Shopify Jon advocated for Adobe Lightroom because he favors it for bulk edits. Lightroom lets you create presets that you can easily apply to batches of imagery: you can read our guide on tethering with Lightroom for product photography to learn how to use Lightroom to capture images, too.

Shopify Jon played a video demo where he adjusted color and light curves in Lightroom to brighten an image. It was a good example of a simple edit that makes a noticeable improvement. And I wouldn't call it "correcting" his initial exposure, because that was good. It just made it better.

He also listed Pixelmator Pro, Snapseed, and Apple Photos as capable programs. I found the inclusion of Snapseed interesting, because it's exclusively a mobile app. I guess it could work if you're taking photos with your phone, but an entirely mobile flow sounds a little unwieldy to me. Maybe it just sounds too much like applying Instagram filters to product photos for my taste.

Pixelmator Pro is a $39 Mac exclusive photo editing app. I've never tried it, but it's well reviewed and it's a one-time fee (no subscription). That could save you money in the long-term over an Adobe product.

Personally, I agree with Shopify Jon on Adobe Lightroom. It's relatively inexpensive at $10/mo, great for bulk edits, and it's bundled with Adobe Photoshop. Photoshop is, of course, the undisputed king of the hill for advanced photo editing.
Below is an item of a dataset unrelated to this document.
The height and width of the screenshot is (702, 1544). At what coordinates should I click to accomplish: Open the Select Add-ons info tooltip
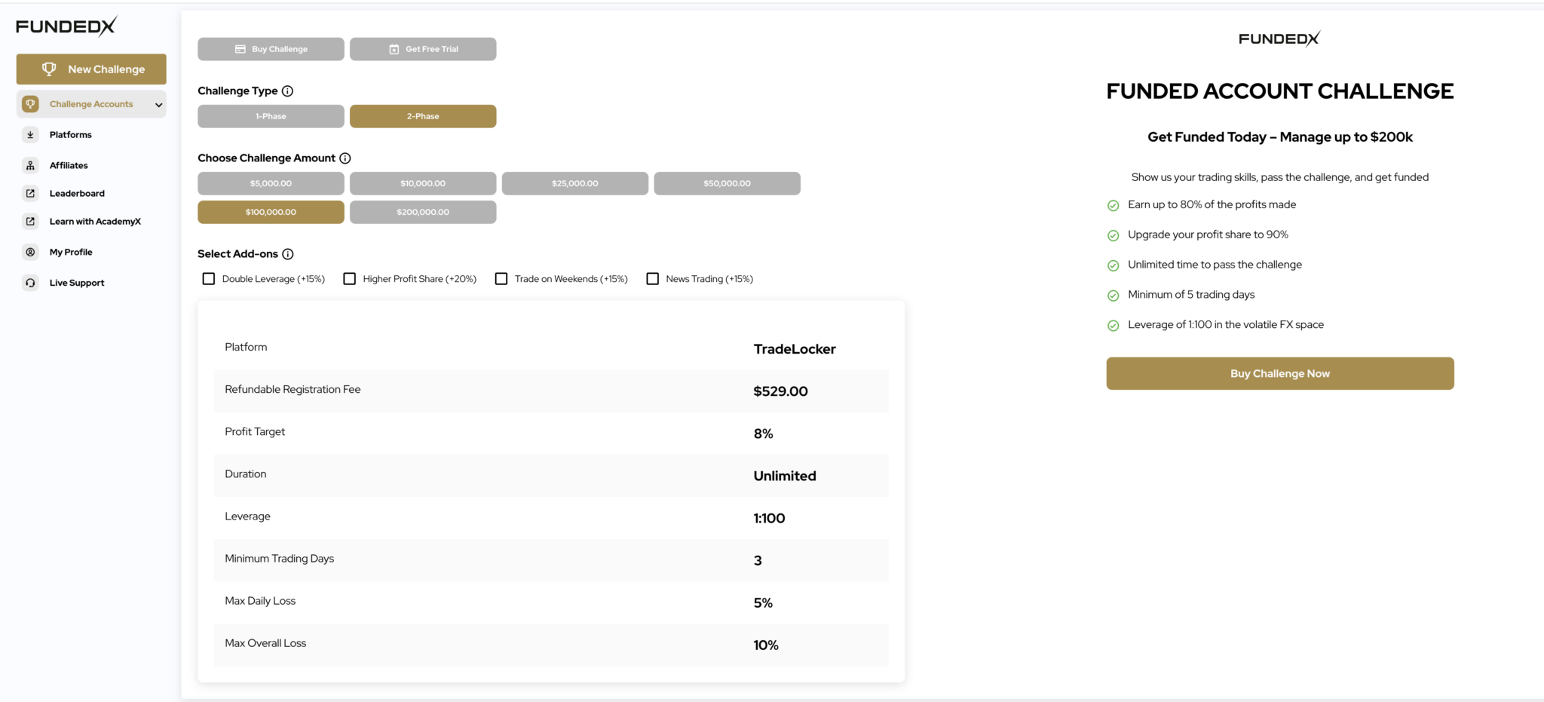(289, 254)
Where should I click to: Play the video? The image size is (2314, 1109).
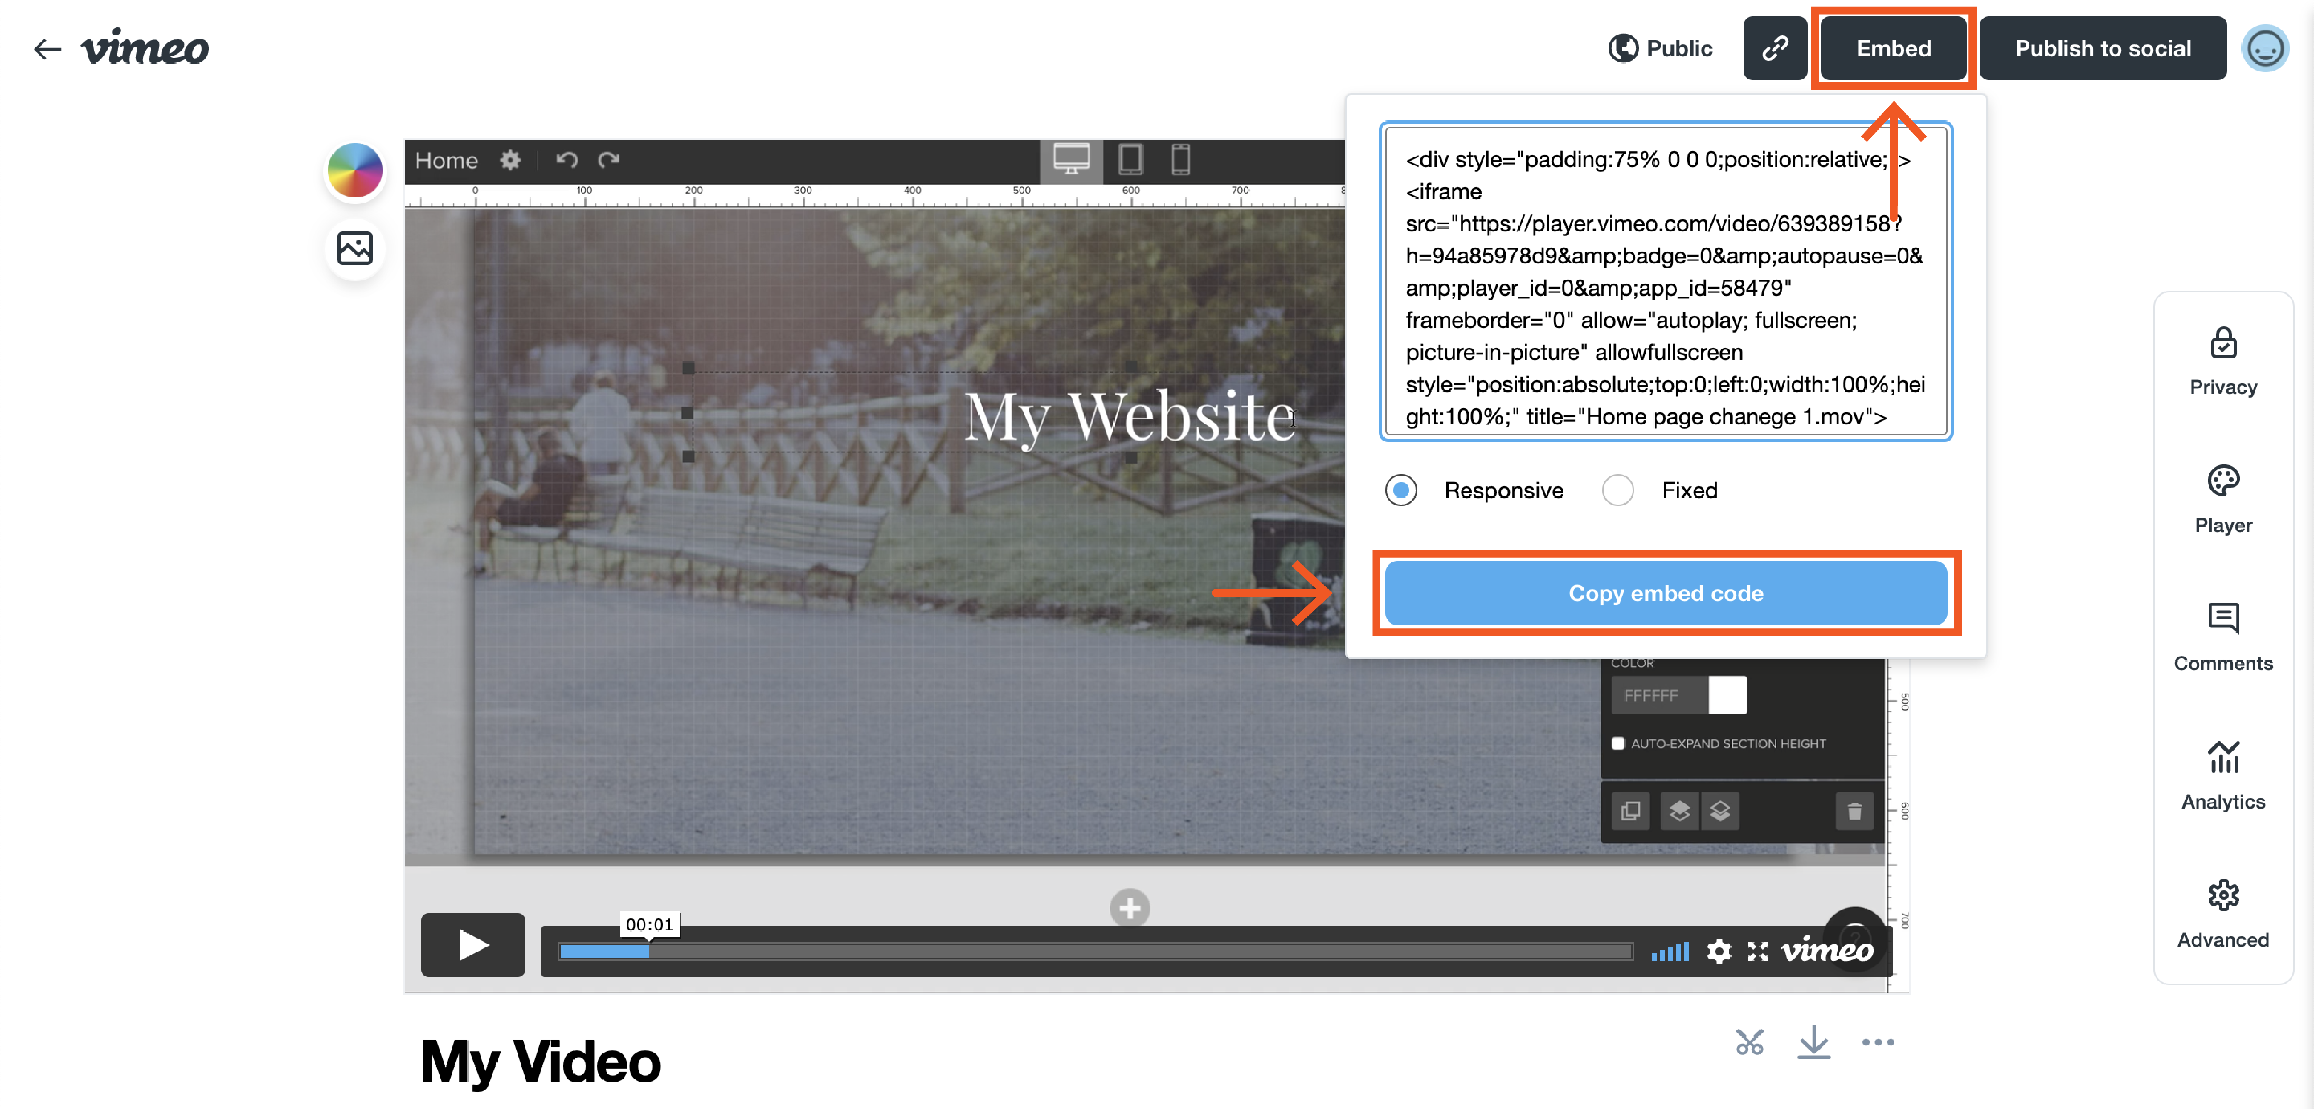click(x=473, y=945)
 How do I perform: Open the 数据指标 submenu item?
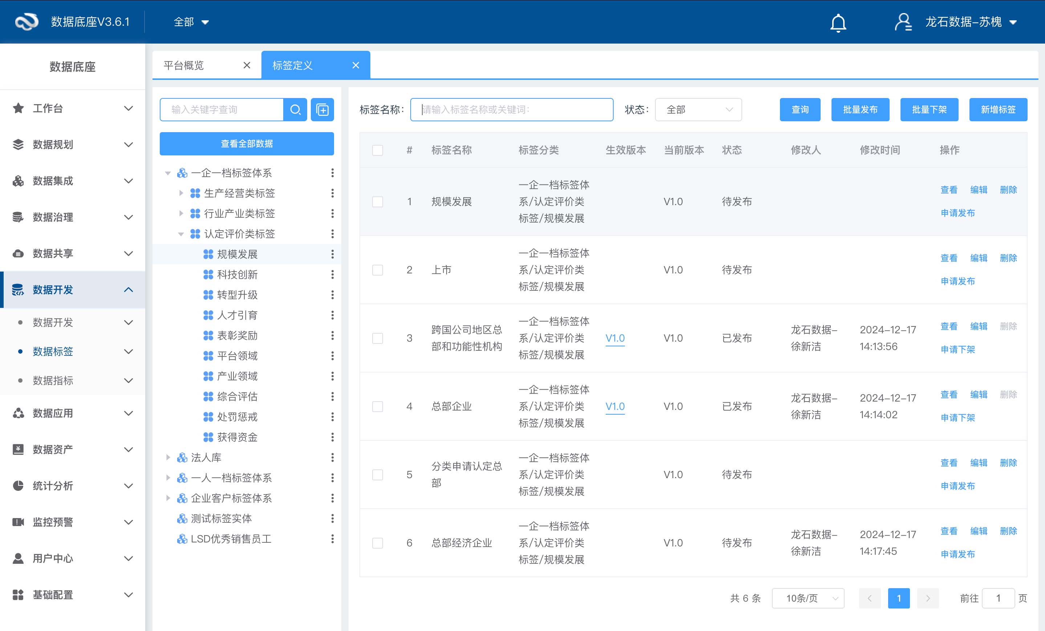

But you don't have to edit images yourself! If you're reading this and you're considering do-it-yourself retouching, realize that there's a serious learning curve. It's probably a far more efficient use of your resources to pay Pixelz $0.75 an image to get professional retouching than it is to spend hours and hours learning how to edit images yourself—and then doing it over and over and over again.

Get Images Edited for Shopify

Save time and money with the easiest way to retouch images online.
  • Over 30 million images retouched
  • Next morning delivery
  • $0.75/img base price

Final takeaway

It's awesome that Shopify is opening locations and offering free resources, both educational and material. While I didn't completely agree with the instructor on every topic, I'm not a professional photographer either, and I appreciate the thought and effort put into the course. If Shopify truly opens a free-to-use photo studio in their L.A. location, every local Shopify startup should take advantage!